С минуту де Шавель молчал.

— Кто это сделал? — спросил он наконец сухими губами.

— Как они говорят, скорее всего, служанка, которая была при его гражданской жене — некоей баронессе. Она скрылась. Полиция считает, что ее вряд ли удастся найти. А между тем именно она спасла вашу жизнь, полковник!

— Да, — сказал полковник. — Наверное.

* * *

Летом в Чартаце всегда стояла страшная жара. Все время, как полковник отбыл в Варшаву, Валентина старалась побольше бывать вне дома. Ей была невыносима обстановка, невыносима прислуга. Ей было так страшно и дурно, что она даже не решалась покататься по окрестностям в открытом тарантасе. Она просто сидела в тени огромного замка, читая или просто глядя вдаль, пытаясь чем-нибудь занять себя и отвлечься от дурных предчувствий. Она понимала, что полковник не вернется, она понимала это умом, но душа ее не могла смириться с этой ужасающей карой, которой она подверглась за свою любовь… Помня о своем обещании, она ждала, не предпринимая никаких действий. Прошла неделя, вторая, затем третья. В кармашке ее платья лежала его последняя записка, она часто доставала ее и смотрела на милый, корявый почерк левой руки, не видя сквозь слезы ни букв, ни самих строчек… А потом она уже и не плакала, горе ее было сильнее всяких возможных физических проявлений, и она впала в некое подобие летаргического сна, сидя дни напролет в теплом саду. И вот месяц кончался, а его все не было.

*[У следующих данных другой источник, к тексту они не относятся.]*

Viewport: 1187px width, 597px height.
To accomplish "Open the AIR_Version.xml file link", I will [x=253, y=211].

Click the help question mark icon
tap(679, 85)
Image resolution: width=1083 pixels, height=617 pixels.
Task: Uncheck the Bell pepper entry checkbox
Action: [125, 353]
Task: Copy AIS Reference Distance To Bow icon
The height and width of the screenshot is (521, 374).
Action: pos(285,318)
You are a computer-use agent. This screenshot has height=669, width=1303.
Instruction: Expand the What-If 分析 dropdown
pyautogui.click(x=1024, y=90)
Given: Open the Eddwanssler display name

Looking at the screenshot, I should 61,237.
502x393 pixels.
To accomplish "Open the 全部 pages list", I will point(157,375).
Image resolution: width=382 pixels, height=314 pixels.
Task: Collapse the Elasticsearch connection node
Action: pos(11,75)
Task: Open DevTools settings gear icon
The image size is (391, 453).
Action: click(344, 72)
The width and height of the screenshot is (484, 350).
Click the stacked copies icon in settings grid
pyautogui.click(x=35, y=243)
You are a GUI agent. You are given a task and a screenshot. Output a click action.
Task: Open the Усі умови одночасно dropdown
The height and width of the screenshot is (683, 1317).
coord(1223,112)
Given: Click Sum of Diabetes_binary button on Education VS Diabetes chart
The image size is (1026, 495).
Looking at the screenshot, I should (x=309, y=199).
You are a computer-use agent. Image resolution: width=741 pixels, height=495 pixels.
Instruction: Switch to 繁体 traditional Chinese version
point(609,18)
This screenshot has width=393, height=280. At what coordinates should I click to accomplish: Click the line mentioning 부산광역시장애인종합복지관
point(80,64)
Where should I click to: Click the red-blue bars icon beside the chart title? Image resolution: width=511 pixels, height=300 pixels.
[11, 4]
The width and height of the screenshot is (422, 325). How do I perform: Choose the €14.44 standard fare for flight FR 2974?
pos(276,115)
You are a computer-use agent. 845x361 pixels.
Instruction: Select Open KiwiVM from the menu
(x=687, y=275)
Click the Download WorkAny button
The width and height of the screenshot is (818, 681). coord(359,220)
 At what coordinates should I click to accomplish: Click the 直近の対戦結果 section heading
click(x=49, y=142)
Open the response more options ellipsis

С утра она вышла, как обычно, в сад, за ней шел дворецкий с легким плетеным креслом и ее вязаньем. Она села в кружевной тени, по привычке взяла спицы и попыталась сосредоточиться на своем давнем уже решении. Она не может оставаться в живых, когда его нет на свете. Она чувствовала себя совершенно опустошенной, и даже ребенок, иногда уже двигающийся в ней, ее ребенок от любимого человека, не придавал ей сил жить. Иногда ей уже казалось, что ее сердце может остановиться и само собой…

Легкая тень словно колыхнулась позади нее или это просто ветер поколебал ветви ивы? Она не слышала звука шагов. Но кто-то явственно, а не в чудесном видении, подошел к ней…

— Валентина, — тихо позвал де Шавель. — Так ты выйдешь за меня замуж?